Il centrodestra, da parte sua, e questo si è notato fin dall’inizio, non ha mai dato la sensazione di voler approcciare la sfida per la conquista della città capoluogo con quella determinazione necessaria per sovvertire un pronostico.
Indubbiamente complicatissimo, ma mai come stavolta aperto a possibili sorprese. Invece è passata la logica del facciamoci del male da soli. E dire che la netta vittoria alle provinciali avrebbe dovuto spingere il centrodestra, Lega in primis, a mettere in campo una squadra compatta attorno a un unico candidato. Hanno pesato soprattutto le lotte intestine nel Carroccio diviso tra i duri e puri e chi come il governatore Maurizio Fugatti prova a dare al partito una dimensione diversa, improntata a un ruolo guida della coalizione, mirando al risultato finale (nel caso specifico far eleggere un sindaco di centrodestra non per forza di cose marchiato Lega, ben sapendo che a Trento le dinamiche non sono quelle che si respirano nelle valli) e non agli interessi di bottega.
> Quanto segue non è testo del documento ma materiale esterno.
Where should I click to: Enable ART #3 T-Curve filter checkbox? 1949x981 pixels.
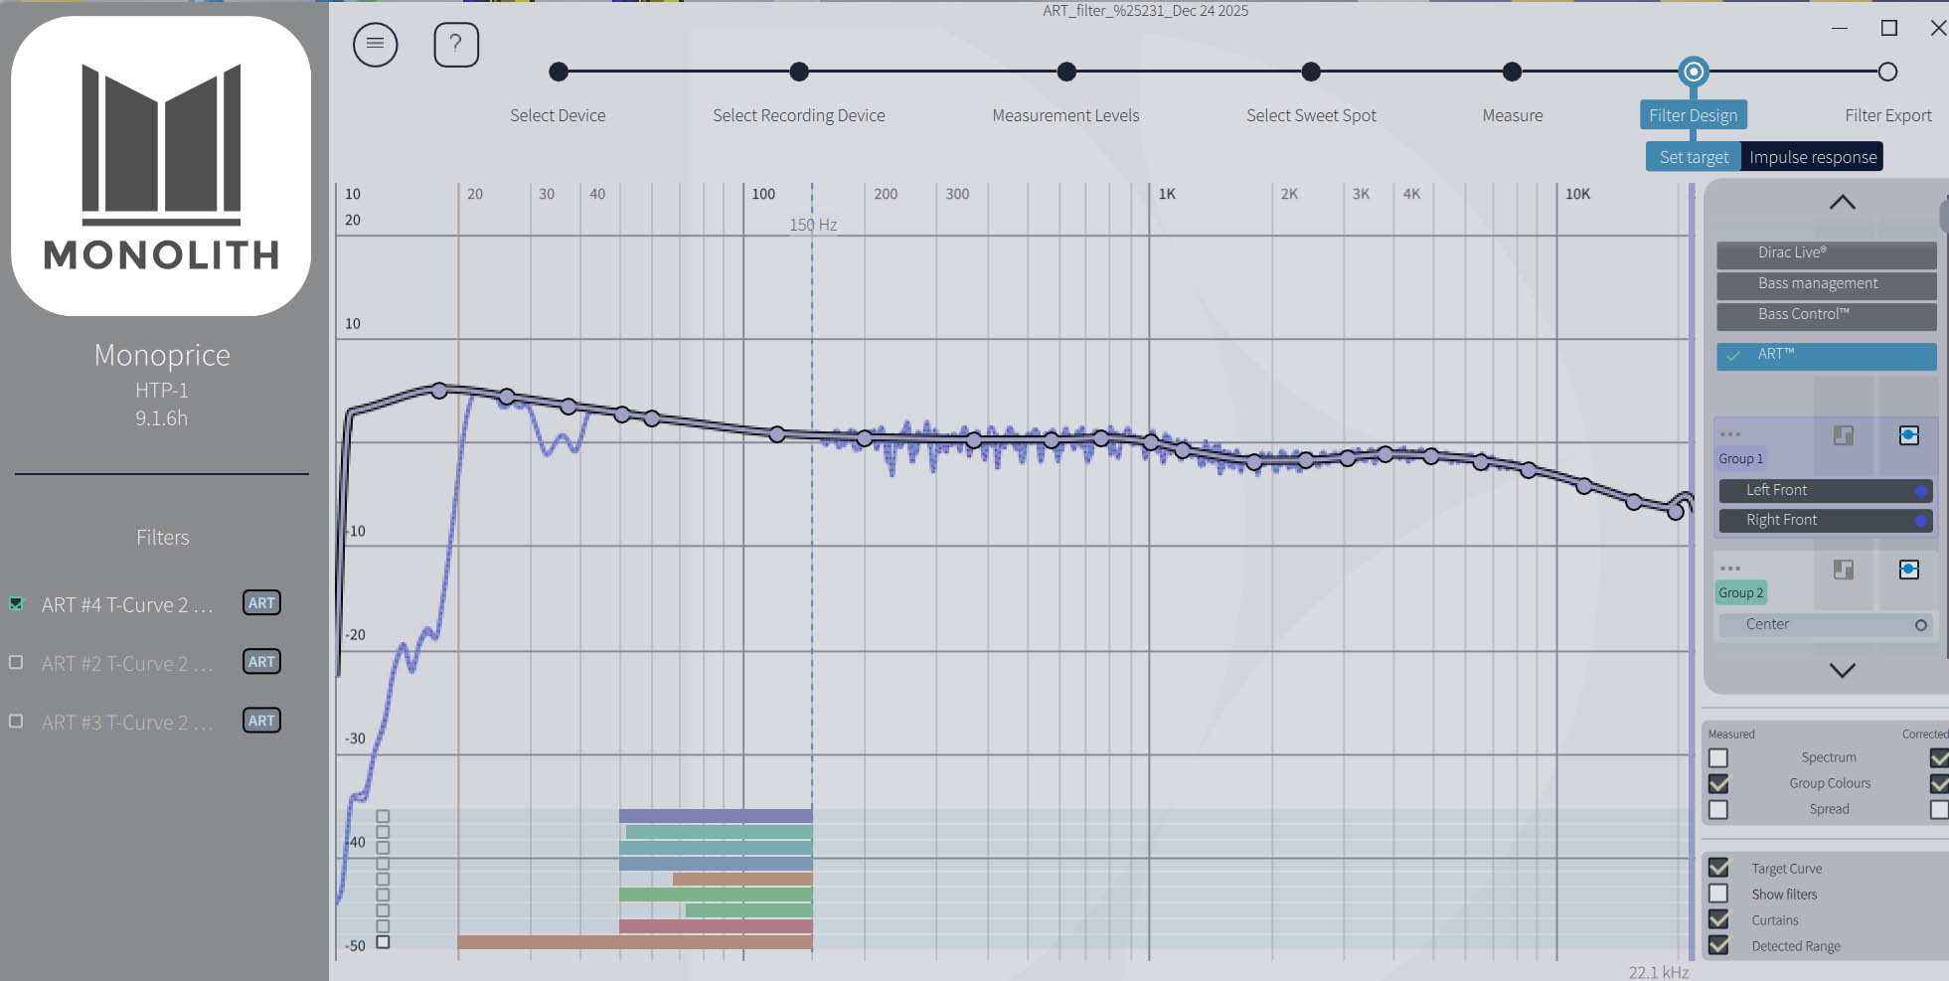(x=16, y=722)
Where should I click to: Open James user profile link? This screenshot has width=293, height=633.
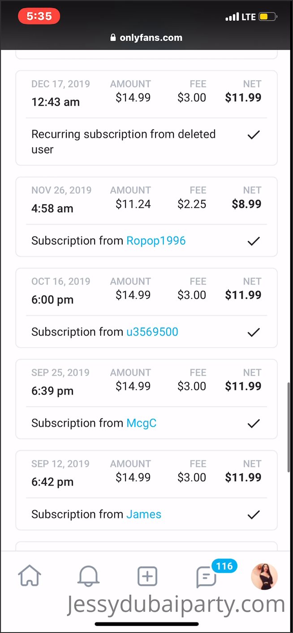coord(144,514)
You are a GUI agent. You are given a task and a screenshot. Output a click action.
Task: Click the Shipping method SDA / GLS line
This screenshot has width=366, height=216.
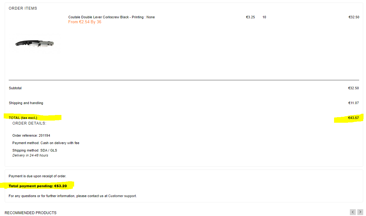(x=35, y=150)
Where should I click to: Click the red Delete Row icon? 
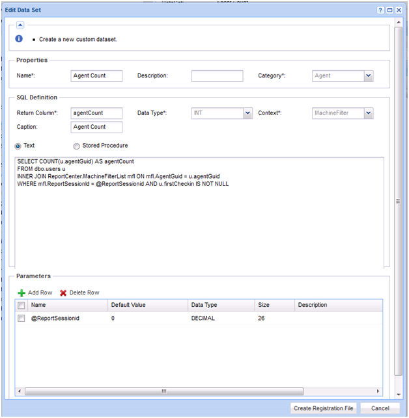point(63,293)
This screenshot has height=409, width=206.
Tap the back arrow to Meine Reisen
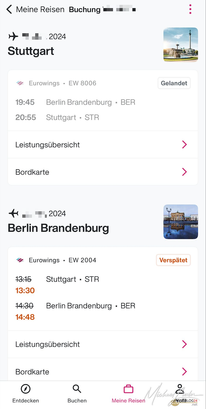click(9, 9)
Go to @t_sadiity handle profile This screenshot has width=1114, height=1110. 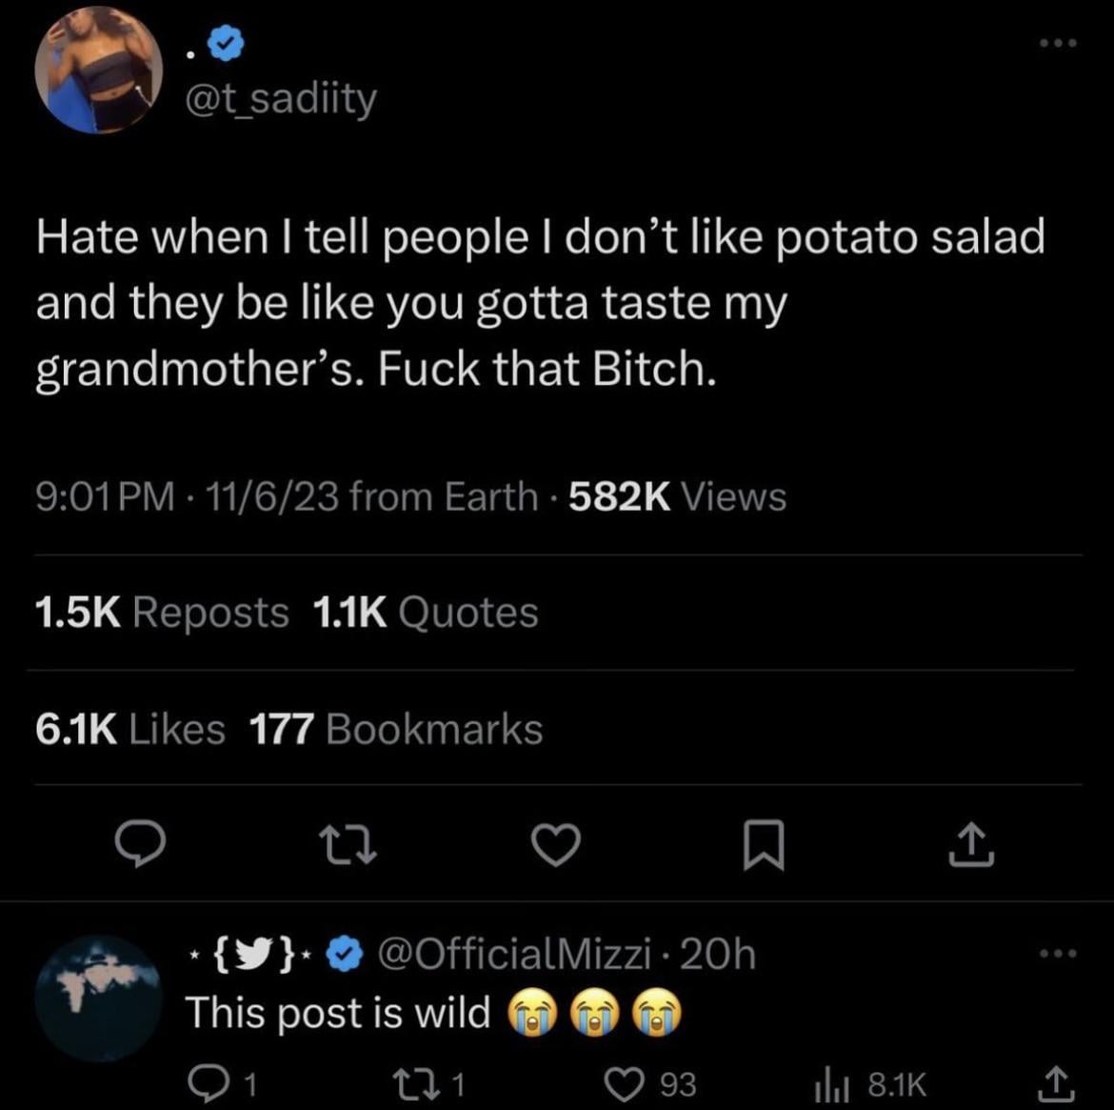coord(281,97)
Il teatrino che ha portato alla scelta di Alessandro Baracetti — e conseguentemente alla frammentazione del cartello elettorale con le candidature singole di Marcello Carli e Silvia Zanetti — avvenuta dopo uno stillicidio di nomi buttati nella mischia vuoi per bruciarli vuoi per mettere in difficoltà gli stessi partner della coalizione in una sorta di tafazzismo innalzato all’ennesima potenza, ha certificato lo status quo: una coalizione in perenne conflitto.
L’ultimo volto, quello di Mauro Fezzi, gettato nella mischia la scorsa settimana è un’evidente polpetta avvelenata da parte di chi ha solo uno scopo: depotenziare ancora di più Baracetti. Si colpisce l’avvocato per inviare un messaggio agli «amicinemici», sollevando inutili polveroni e offrendo un’immagine della peggior politica. Insomma, il povero Baracetti ha il suo bel daffare nel spiegare un giorno sì e l’altro pure di essere lui il candidato. Impresa ardua, dentro un’alleanza sfilacciata e masochista.
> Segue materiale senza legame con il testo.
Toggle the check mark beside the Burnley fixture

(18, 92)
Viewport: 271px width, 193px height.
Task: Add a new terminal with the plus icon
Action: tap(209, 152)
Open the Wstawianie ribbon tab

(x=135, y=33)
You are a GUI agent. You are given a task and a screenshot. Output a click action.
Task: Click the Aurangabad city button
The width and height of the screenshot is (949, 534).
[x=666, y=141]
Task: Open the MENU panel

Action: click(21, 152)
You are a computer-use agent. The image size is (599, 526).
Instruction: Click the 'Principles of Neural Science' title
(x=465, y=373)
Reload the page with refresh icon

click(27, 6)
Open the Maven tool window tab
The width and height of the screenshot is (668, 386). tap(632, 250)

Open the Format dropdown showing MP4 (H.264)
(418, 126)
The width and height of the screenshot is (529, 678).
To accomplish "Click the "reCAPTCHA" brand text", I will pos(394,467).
Ad ogni modo, sapere ufficialmente la data del voto, speriamo contribuisca a far decollare la campagna elettorale. Una campagna che si porterà dietro i segni profondi di una crisi senza precedenti. Il post Covid detterà l’agenda, inevitabilmente, dei partiti e dei candidati sindaci. I programmi stilati tre mesi fa dovranno giocoforza essere riscritti guardando all’oggi. C’è da ricostruire un tessuto economico, sociale, urbanistico messo in ginocchio da un virus letale. Ogni tanto bisognerebbe ricordarselo, evitando così di prestare il fianco a spettacoli imbarazzanti.